● **Task statement**: What is needed is a word-for-word copy of the lines below from the one with "829x698 pixels." through the one with "Given: Collapse the 专辑 section chevron", both included, with every picture left out.

● **Records**:

◆ ◆ ◆ ◆

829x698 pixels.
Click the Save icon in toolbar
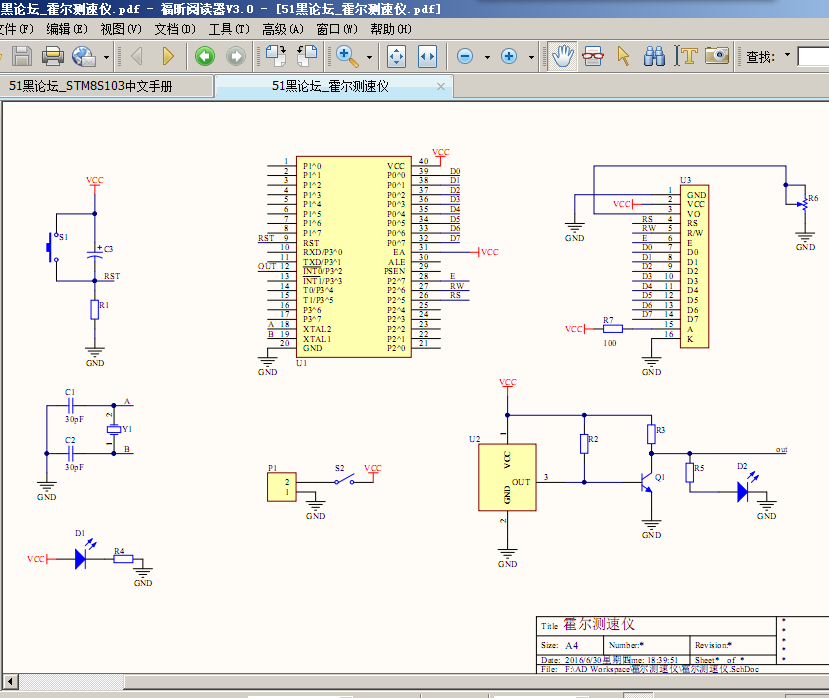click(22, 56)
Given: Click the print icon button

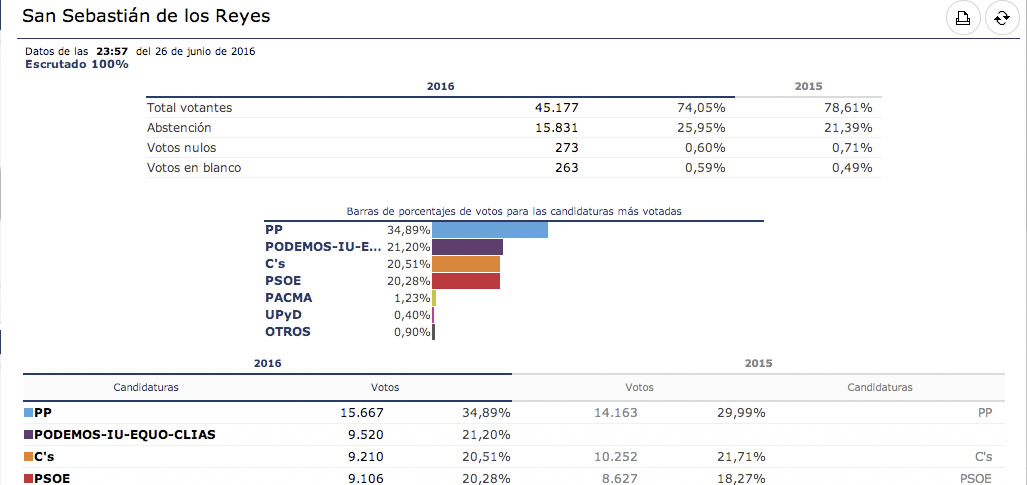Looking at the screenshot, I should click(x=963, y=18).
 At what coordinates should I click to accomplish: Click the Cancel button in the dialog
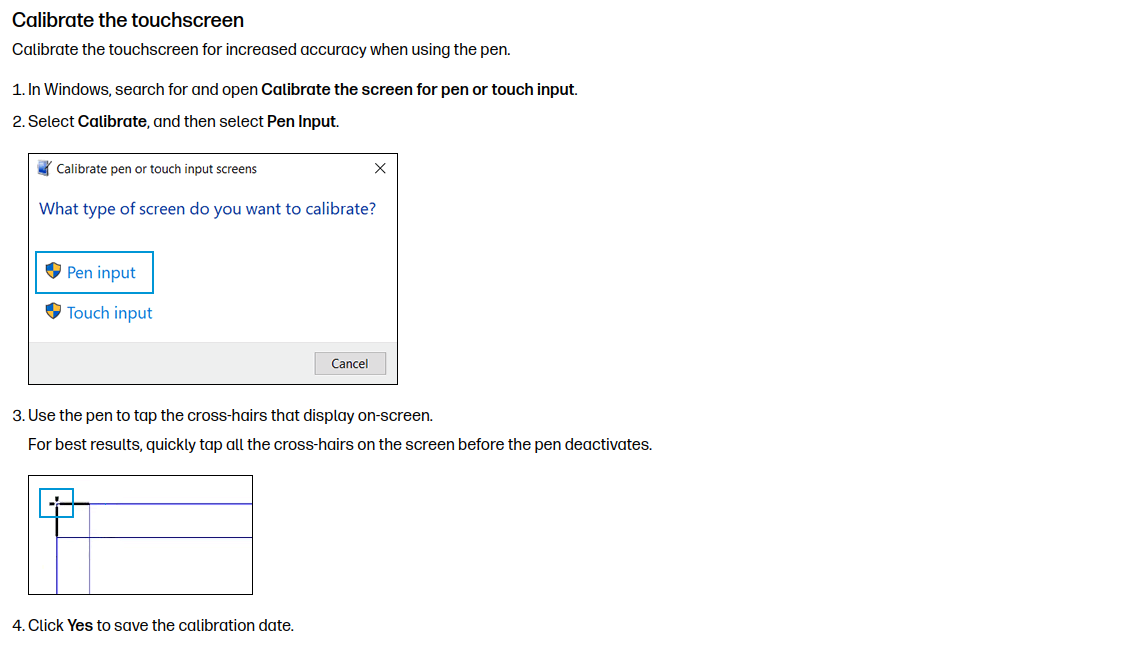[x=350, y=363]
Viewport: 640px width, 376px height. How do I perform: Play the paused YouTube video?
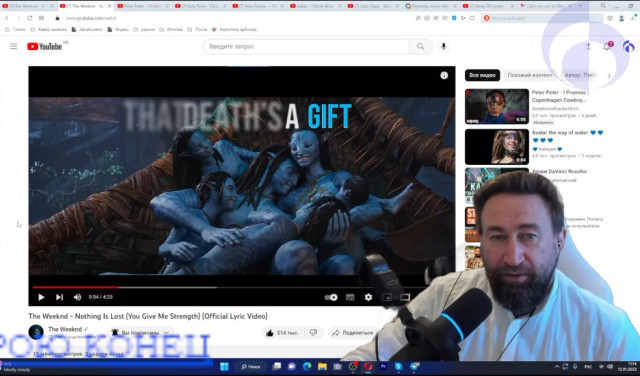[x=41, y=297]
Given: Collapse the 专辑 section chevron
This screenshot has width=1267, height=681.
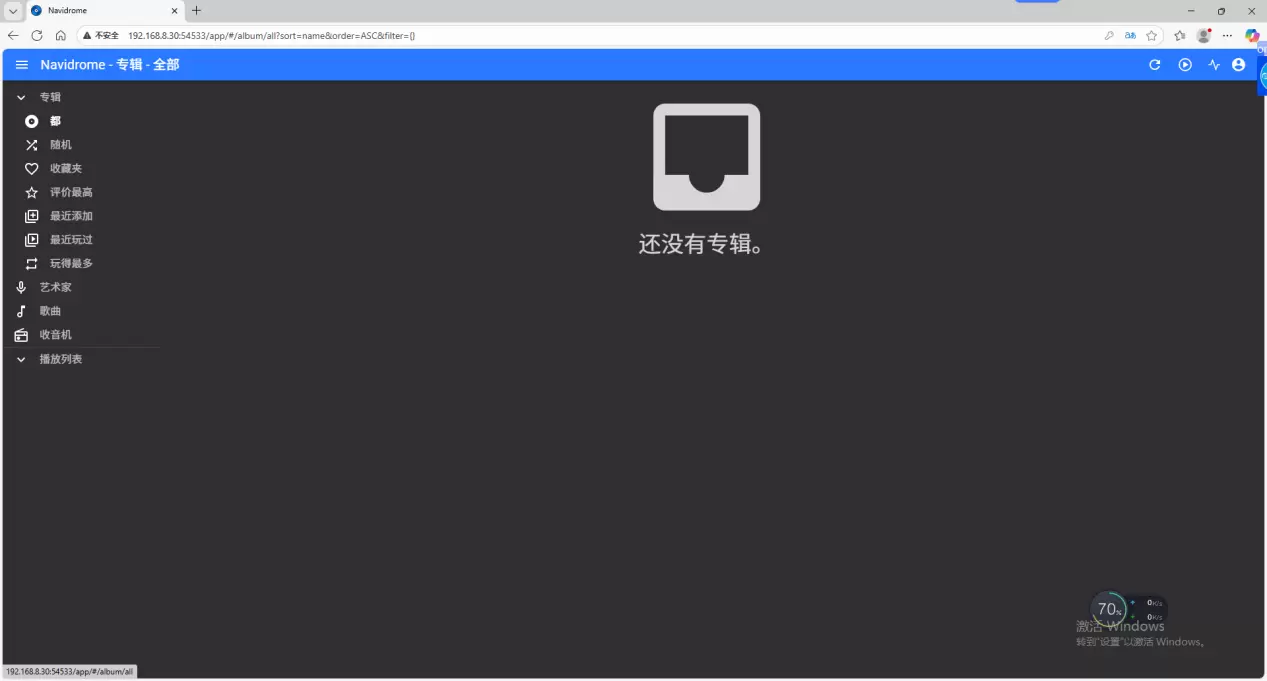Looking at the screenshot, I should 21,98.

◆ ◆ ◆ ◆

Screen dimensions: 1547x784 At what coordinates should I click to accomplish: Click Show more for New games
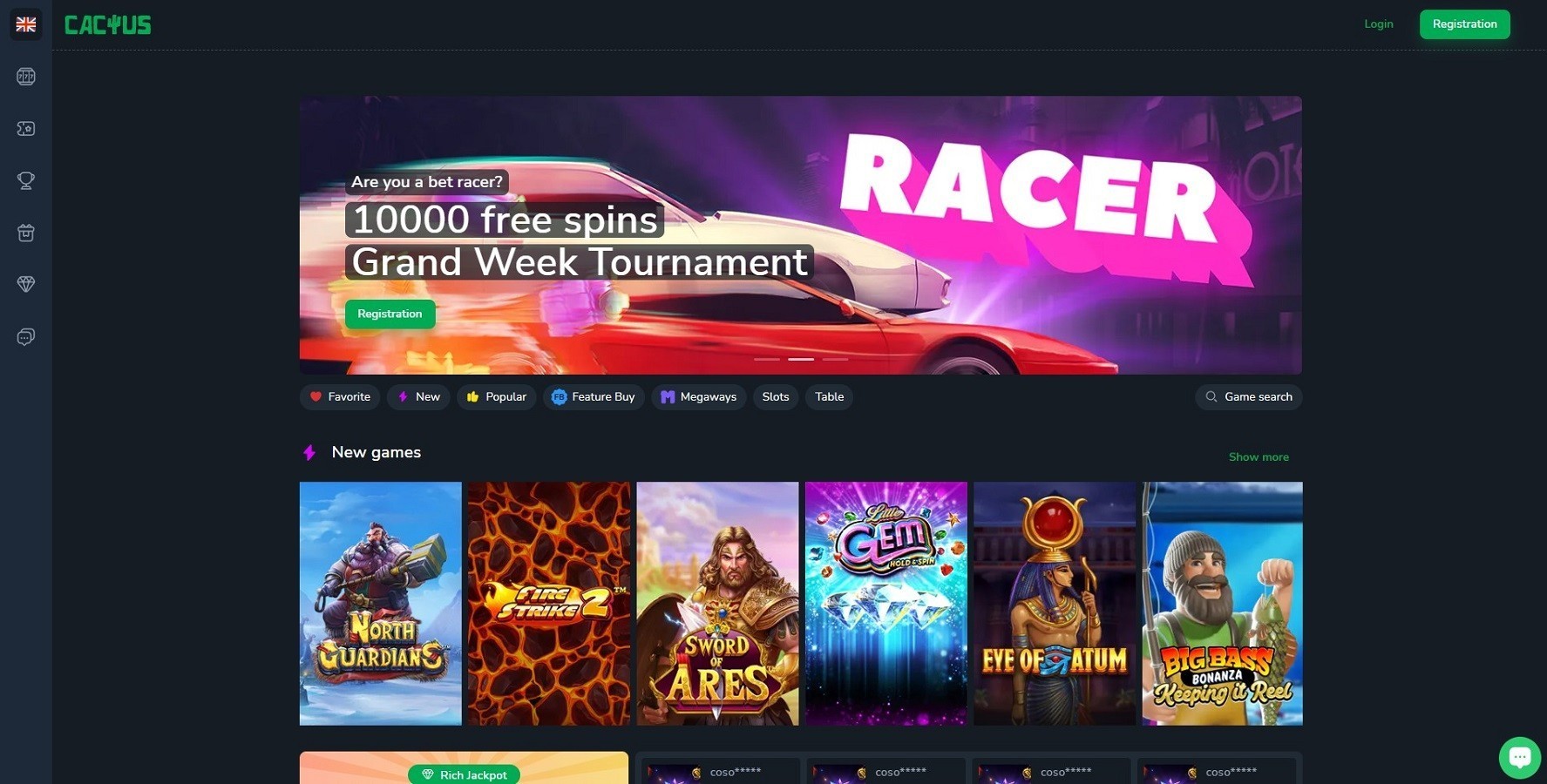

◆ ◆ ◆ ◆

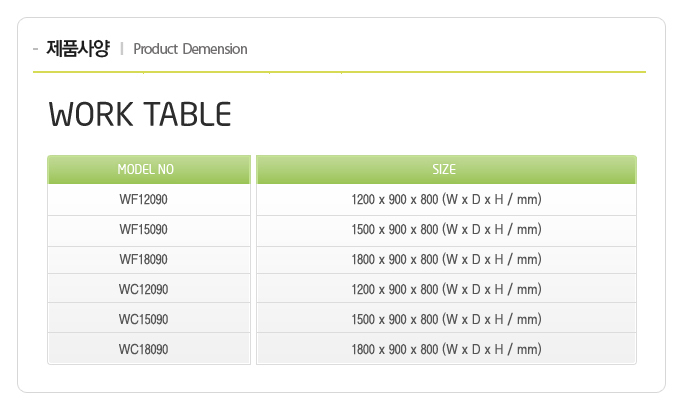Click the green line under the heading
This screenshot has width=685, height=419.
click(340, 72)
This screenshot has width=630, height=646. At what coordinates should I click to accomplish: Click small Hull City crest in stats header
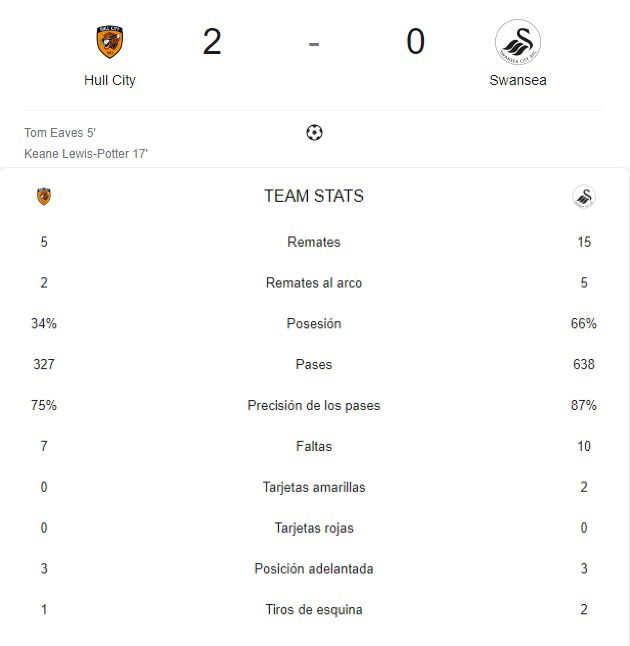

◆ ◆ ◆ ◆

● **Answer area**:
829x698 pixels.
Click the Save icon in toolbar
click(22, 56)
Given: Click the print icon button

Looking at the screenshot, I should click(x=963, y=18).
 At what coordinates should I click to accomplish: Click the Cancel button in the dialog
[x=350, y=363]
Viewport: 640px width, 376px height. How do I perform: Play the paused YouTube video?
[x=41, y=297]
Given: Collapse the 专辑 section chevron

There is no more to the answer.